:: SOURCE MATERIAL ::
-.-.-

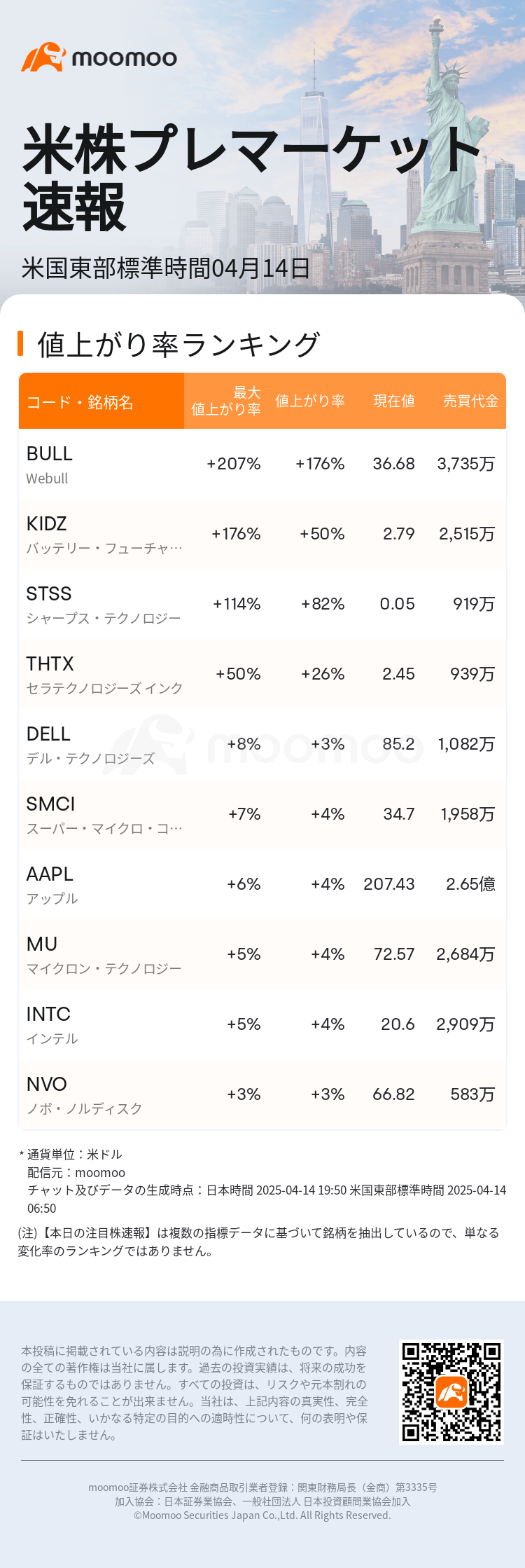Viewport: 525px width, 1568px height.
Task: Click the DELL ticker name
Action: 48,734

-.-.-

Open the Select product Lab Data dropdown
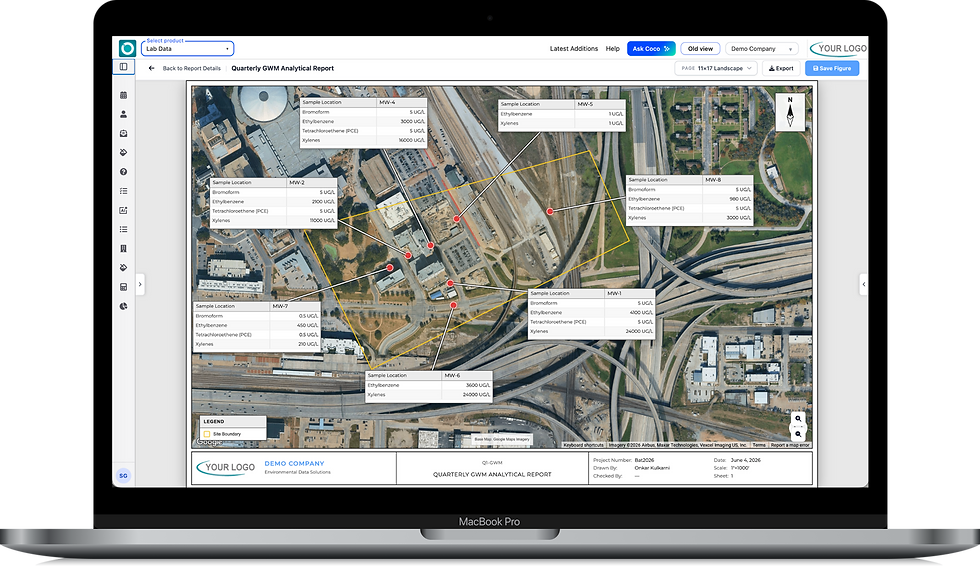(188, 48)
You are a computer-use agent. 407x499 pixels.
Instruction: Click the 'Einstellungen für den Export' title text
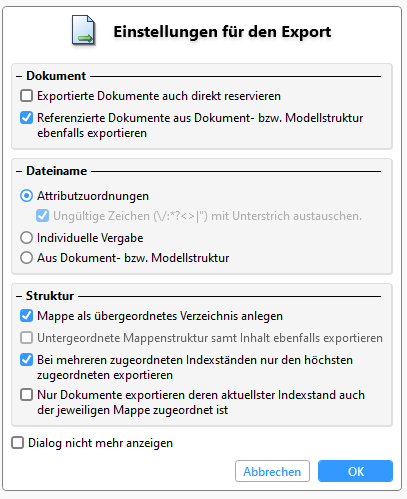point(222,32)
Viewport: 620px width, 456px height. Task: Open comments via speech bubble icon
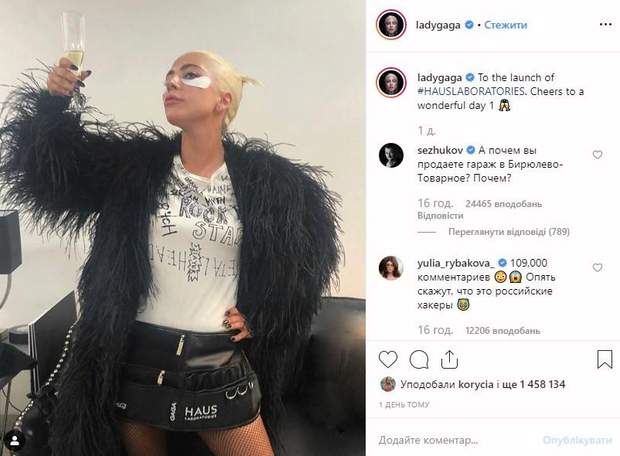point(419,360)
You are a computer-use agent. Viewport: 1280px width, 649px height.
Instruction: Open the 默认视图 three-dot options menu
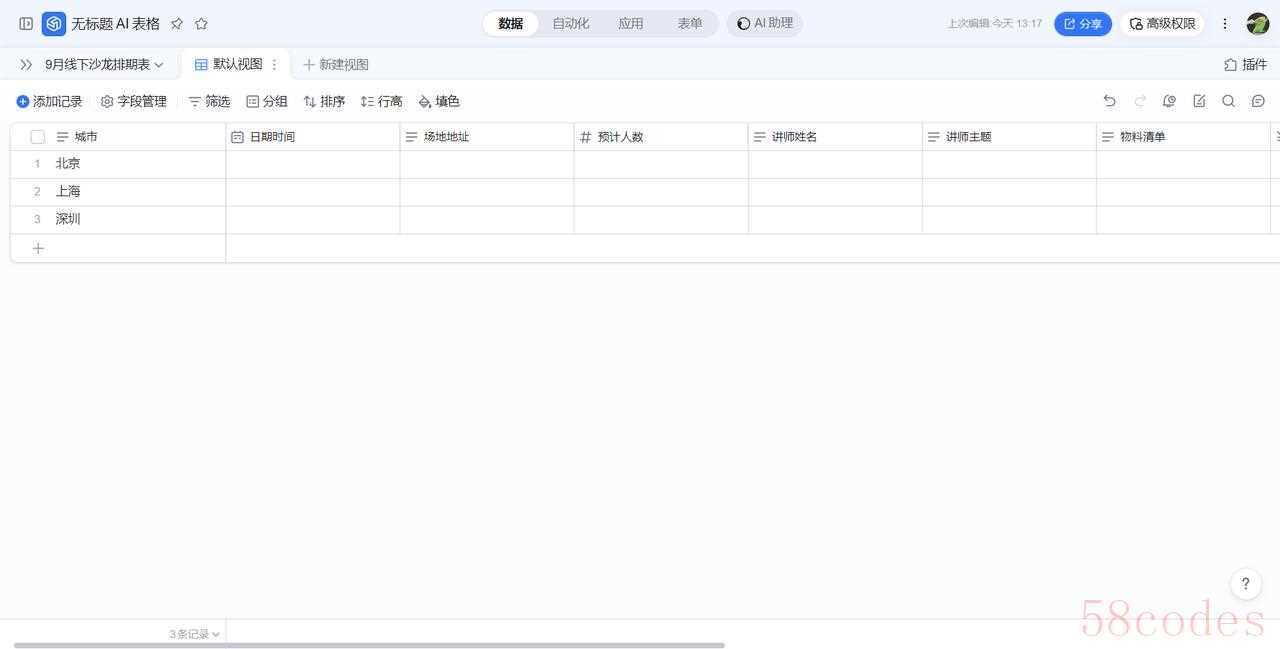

-.-.-

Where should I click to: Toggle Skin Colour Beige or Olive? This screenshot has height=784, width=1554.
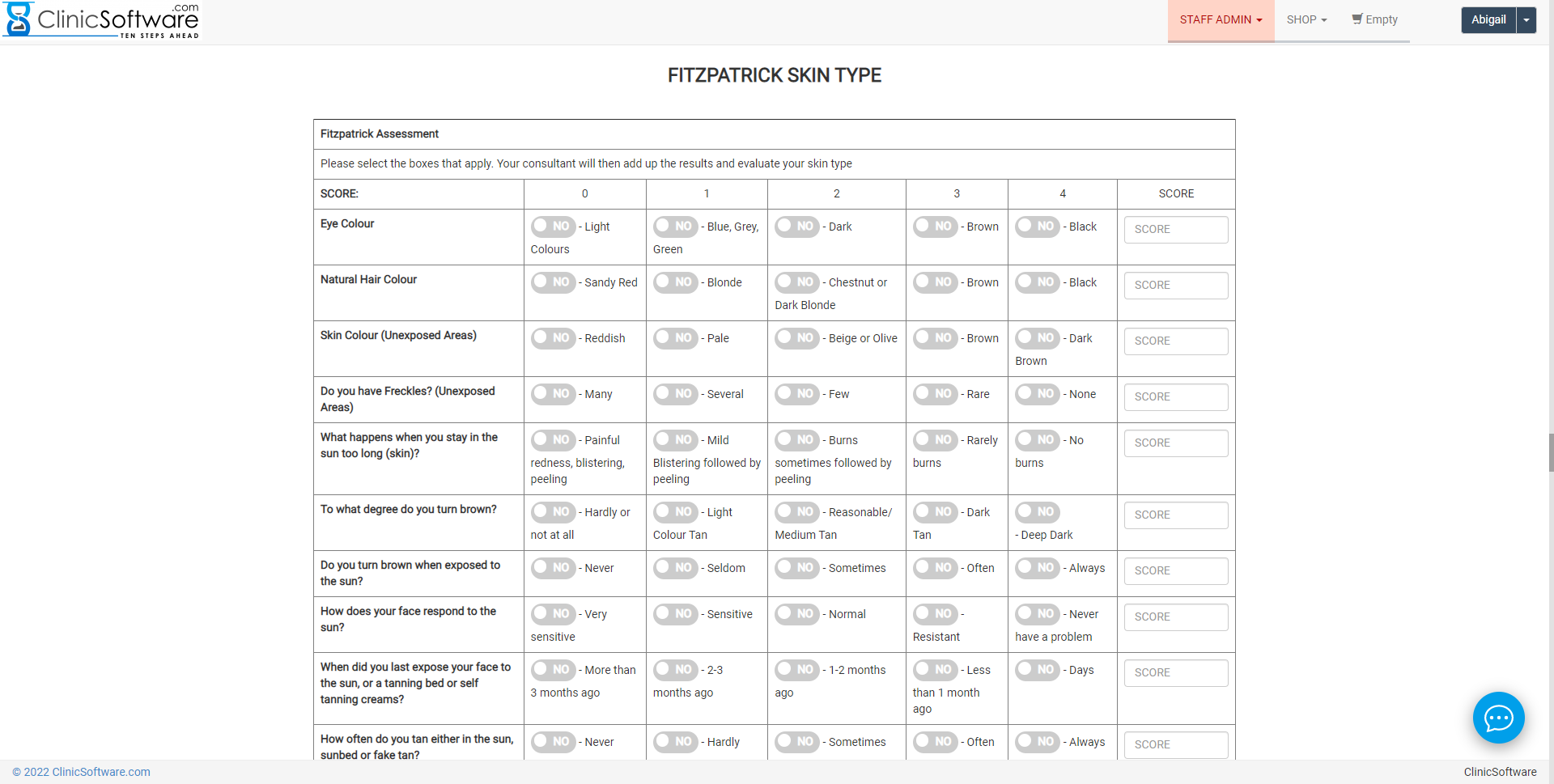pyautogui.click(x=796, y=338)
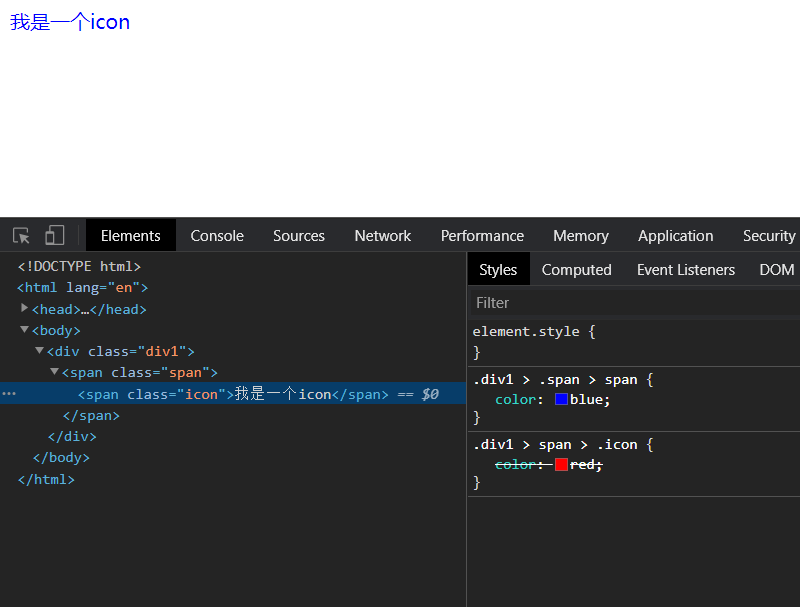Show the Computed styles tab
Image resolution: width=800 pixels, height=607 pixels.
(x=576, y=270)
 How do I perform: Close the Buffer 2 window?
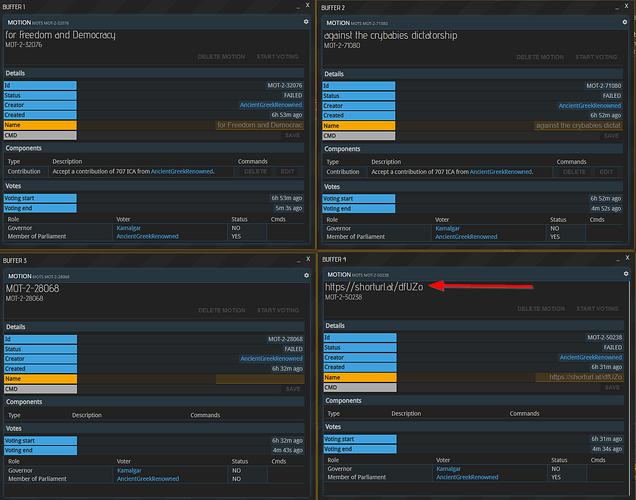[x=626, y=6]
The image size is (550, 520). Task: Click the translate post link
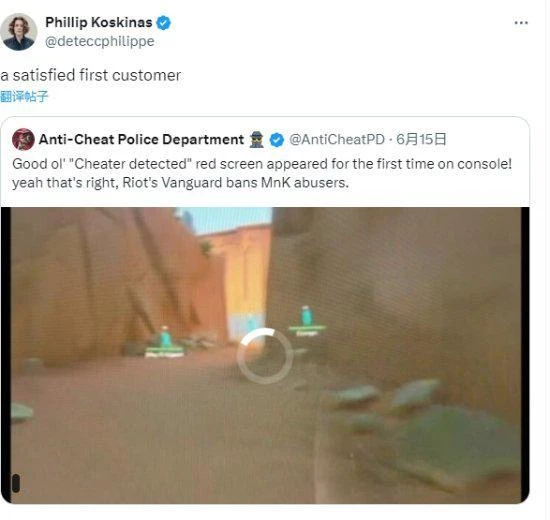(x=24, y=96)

-.-.-

:: TASK REQUIREMENTS ::
Work out how many lines of the records contain "agent", and reply with the number alone.

:: ANSWER TO THIS EXERCISE ::
2